**Task instructions**
Copy each of the following rows exactly as it appears, leaving nothing out.

**Data in this exercise**
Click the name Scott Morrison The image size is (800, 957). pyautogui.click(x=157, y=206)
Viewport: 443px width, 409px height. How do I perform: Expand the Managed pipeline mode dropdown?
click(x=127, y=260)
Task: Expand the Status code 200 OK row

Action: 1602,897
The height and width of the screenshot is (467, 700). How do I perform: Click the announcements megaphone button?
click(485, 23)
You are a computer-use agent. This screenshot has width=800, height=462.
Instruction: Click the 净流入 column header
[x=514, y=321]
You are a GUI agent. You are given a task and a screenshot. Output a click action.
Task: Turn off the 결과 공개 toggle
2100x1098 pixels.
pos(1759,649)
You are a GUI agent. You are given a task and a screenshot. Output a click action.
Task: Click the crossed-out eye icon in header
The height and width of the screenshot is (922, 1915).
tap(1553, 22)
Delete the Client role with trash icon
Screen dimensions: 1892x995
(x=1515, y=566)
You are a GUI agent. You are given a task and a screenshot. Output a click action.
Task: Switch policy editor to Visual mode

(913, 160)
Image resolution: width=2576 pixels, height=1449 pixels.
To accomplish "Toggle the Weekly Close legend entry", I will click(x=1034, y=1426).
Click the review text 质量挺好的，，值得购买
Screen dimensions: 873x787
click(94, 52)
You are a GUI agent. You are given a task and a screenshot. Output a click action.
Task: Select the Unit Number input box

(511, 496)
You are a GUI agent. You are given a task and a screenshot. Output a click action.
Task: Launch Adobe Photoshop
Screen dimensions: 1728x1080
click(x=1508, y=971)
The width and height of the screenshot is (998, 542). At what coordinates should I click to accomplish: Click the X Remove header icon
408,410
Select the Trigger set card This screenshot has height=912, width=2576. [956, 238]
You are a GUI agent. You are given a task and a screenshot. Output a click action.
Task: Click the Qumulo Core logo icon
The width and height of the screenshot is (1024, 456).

**Exercise solution**
Click the name Scott Morrison The image size is (800, 957). pyautogui.click(x=157, y=206)
Viewport: 443px width, 409px height. How do I perform: Expand the Managed pipeline mode dropdown?
click(x=127, y=260)
Task: Expand the Status code 200 OK row

Action: 1602,897
The height and width of the screenshot is (467, 700). How do I perform: Click the announcements megaphone button?
click(485, 23)
You are a computer-use agent. This screenshot has width=800, height=462.
Instruction: Click the 净流入 column header
[x=514, y=321]
You are a GUI agent. You are given a task and a screenshot. Output a click action.
Task: Turn off the 결과 공개 toggle
2100x1098 pixels.
pos(1759,649)
You are a GUI agent. You are given a task and a screenshot. Output a click action.
Task: Click the crossed-out eye icon in header
The height and width of the screenshot is (922, 1915).
tap(1553, 22)
Delete the Client role with trash icon
Screen dimensions: 1892x995
(x=1515, y=566)
You are a GUI agent. You are given a task and a screenshot. Output a click action.
Task: Switch policy editor to Visual mode

(913, 160)
Image resolution: width=2576 pixels, height=1449 pixels.
To accomplish "Toggle the Weekly Close legend entry", I will click(x=1034, y=1426).
Click the review text 质量挺好的，，值得购买
Screen dimensions: 873x787
click(94, 52)
You are a GUI agent. You are given a task and a screenshot. Output a click action.
Task: Select the Unit Number input box

(511, 496)
You are a GUI agent. You are given a task and a screenshot. Output a click action.
Task: Launch Adobe Photoshop
Screen dimensions: 1728x1080
click(x=1508, y=971)
The width and height of the screenshot is (998, 542). At what coordinates should I click to accomplish: Click the X Remove header icon
408,410
Select the Trigger set card This screenshot has height=912, width=2576. [956, 238]
You are a GUI agent. You are given a task and a screenshot. Output a click action.
Task: Click the Qumulo Core logo icon
The width and height of the screenshot is (1024, 456).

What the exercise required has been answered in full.